Thursday, January 22, 2015

We've Forgotten More Than We Know

My wife is a TV nut!  She loves it. Can’t get enough of it.  I confess I love it, too.  More than anything else, I love the way it gives us something we can do together that we both enjoy.  She loves murder mysteries and forensic who-done-its but I draw the line at gore for the sake of gore.  Like, for example, (and I’m going to get hate mail on this one!) I quit watching CSI after the second season when it began to seem like a competition between writers to  see who could come up with the most grizzly and grotesque programs.  And I also confess more than a little concern when I came home and found her watching shows about women who murdered their husbands (but that’s a topic for
another blog).  

We’ve found our home on  Netflix rather than network or cable TV and there are several shows that we share.  There are a couple of good detective shows (I absolutely love “Sherlock” with Benedict Cumberbatch), and a couple of police shows (like “Bones”).  There is one, though, that we can always agree on, and this is going to surprise those of you who know how truly conservative I am, that liberal, pro-democratic show, “West Wing”.  


In one episode Sam Seaborn, played by Rob Lowe, is asked by a friend of a friend to get a pardon for her grandfather, a long dead man from the Roosevelt days who was accused of treason.  The charges were dropped but he still died in prison while serving for some minor crime.  Sam initially considers it a justifiable request for an obvious miscarriage of justice.  Near the end of the show he is shown a still classified file showing that the man truly was a spy, but the charges were dropped to protect other espionage assets still in the field.  When the secretary who got him  into this asks him how it is going he turns to her and says that the man was guilty, that he was a spy.  The secretary says it doesn’t matter, they are all dead now.  Sam turns to her and in the course of a beautiful soliloquy that to lie about it just to make one family feel better would be a slap in the faces of not just the brave Americans of World War II but in the faces of all Americans down through the years who have given their “full measure of devotion.”


That speech stirred me so, knowing that I had heard the phrase before, I ran to the  authority of all things in our world today, Google, and looked it up.   The phrase, it seems, was used in a speech that I was supposed to have memorized in the fourth grade, The Gettysburg Address!  I had to go back and reread it.  


Now I’m a moderately renowned scholar of American Military History (being the only student in the history of my university at that point to ever have made 100% for the entire course in American Military History) and so I could tell you all about Seminary Ridge and Little Round Top and Picketts charge, but as I reread the words of Abraham Lincoln on November 19th of 1863, knowing of the tremendous bravery on both sides and the tremendous price paid in human life by both sides, tears rolled down my cheeks as I read it!  The words stirred my heart and I thought as I read it what great power is there in true words crafted well.  


Then I thought of one of the few things dearer to me than my love for this great nation of ours and that is my love for my Savior because of His love for me and I wondered why our pastors weren’t standing in their pulpits and on the street corners and in the mission fields proclaiming equally stirring oratory of our Savior’s love for all of mankind.


Sunday I sat in my church service and the reason slapped me in the face as I listened to my pastor talk about the power of God and our faith in God.  He related to us the story of the Roman Centurion, a leader of less than 100 and more than 80 men, in Matthew chapter 8.  If I may, let me refresh you on it:
5 When he had entered Capernaum, a centurion came forward to him, appealing to him, 6 “Lord, my servant is lying paralyzed at home, suffering terribly.” 7 And he said to him, “I will come and heal him.”
(Let me interject a little cultural history at this point.

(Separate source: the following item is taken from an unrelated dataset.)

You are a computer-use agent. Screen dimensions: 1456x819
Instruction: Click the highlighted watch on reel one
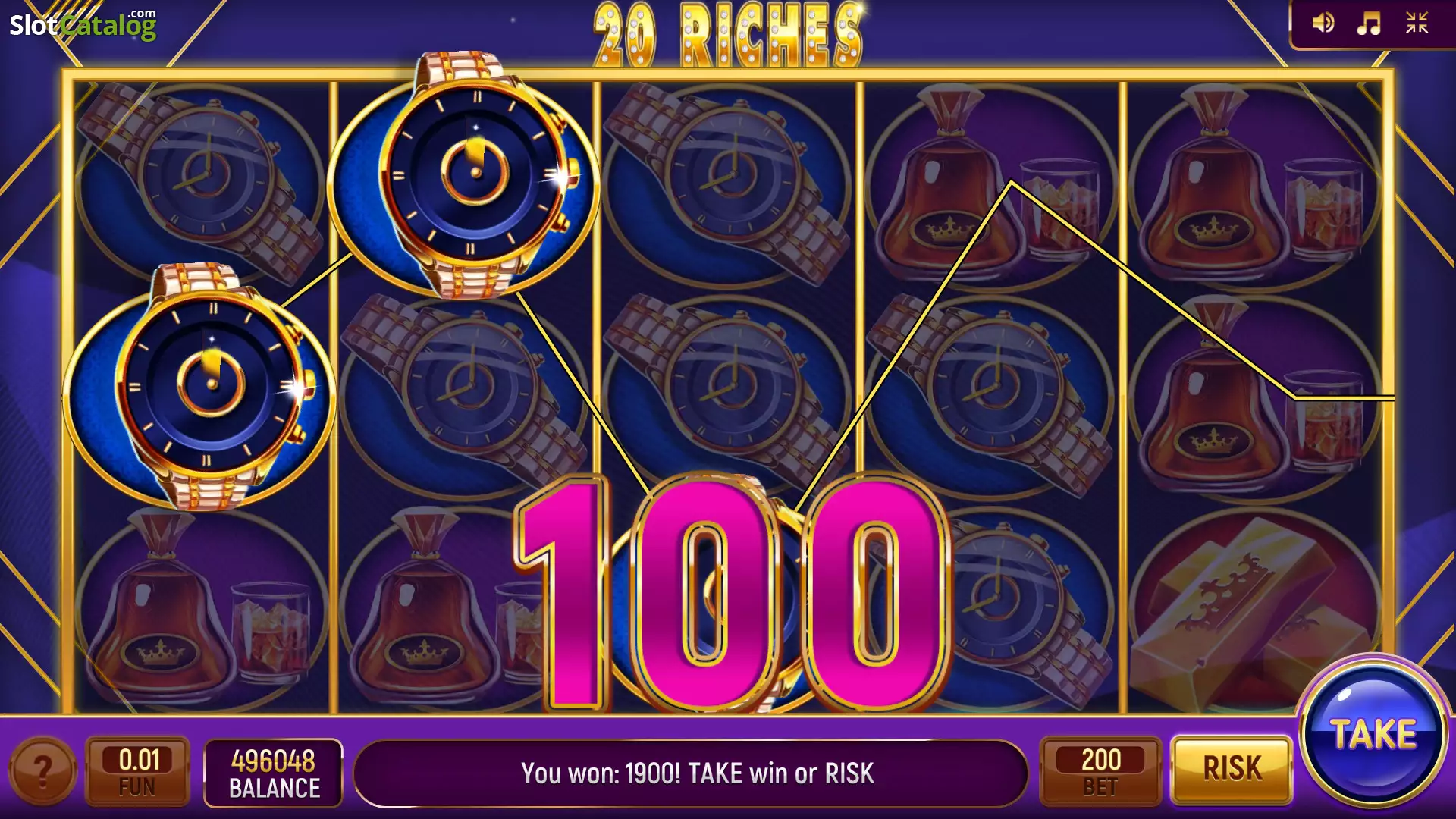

The Jewish people at this point in their history, even though they were a people living under Roman rule, were a very proud race and would have considered it improper to go into the home of a Gentile [non-Jewish peoples] because it would have made them ritually unclean [unfit to partake in Jewish religious rituals].  Undoubtedly, having been stationed in Palestine, we can assume that the centurion was aware of that and probably a little shocked that Jesus had even suggested it.)
8 But the centurion replied, “Lord, I am not worthy to have you come under my roof, but only say the word, and my servant will be healed. 9 For I too am a man under authority, with soldiers under me. And I say to one, ‘Go,’ and he goes, and to another, ‘Come,’ and he comes, and to my servant, ‘Do this,’ and he does it.” 10 When Jesus heard this, he marveled and said to those who followed him, “Truly, I tell you, with no one in Israel have I found such faith.
If I may, let me put this into a perspective that many of you may have already grasped and certainly anyone with military experience should have.  This Roman Captain, or Centurion if you would rather, has not just been polite, he has just declared himself to be subordinate or of lesser rank than an itinerant Jewish teacher and at the same time respectfully recognized the customs of Jesus’ people.  He goes on to explain that he knows exactly what he is doing because he is both a man under authority and in authority over others.  He does not hesitate to demonstrate his understanding by saying that when he tells one of the men under his authority to do something, he expects it to be done without question or hesitation.  By saying all of this he also says that he understands that Jesus has authority over things way beyond mere men’s authority.  That’s why Jesus says that  no where in Israel, even among His own disciples at this time, has He seen this kind of faith.  The story ends with this remarkably simple and direct ending:
13 And to the centurion Jesus said, “Go; let it be done for you as you have believed.” And the servant was healed at that very moment.
It was at that moment that I realized the problem, our problem.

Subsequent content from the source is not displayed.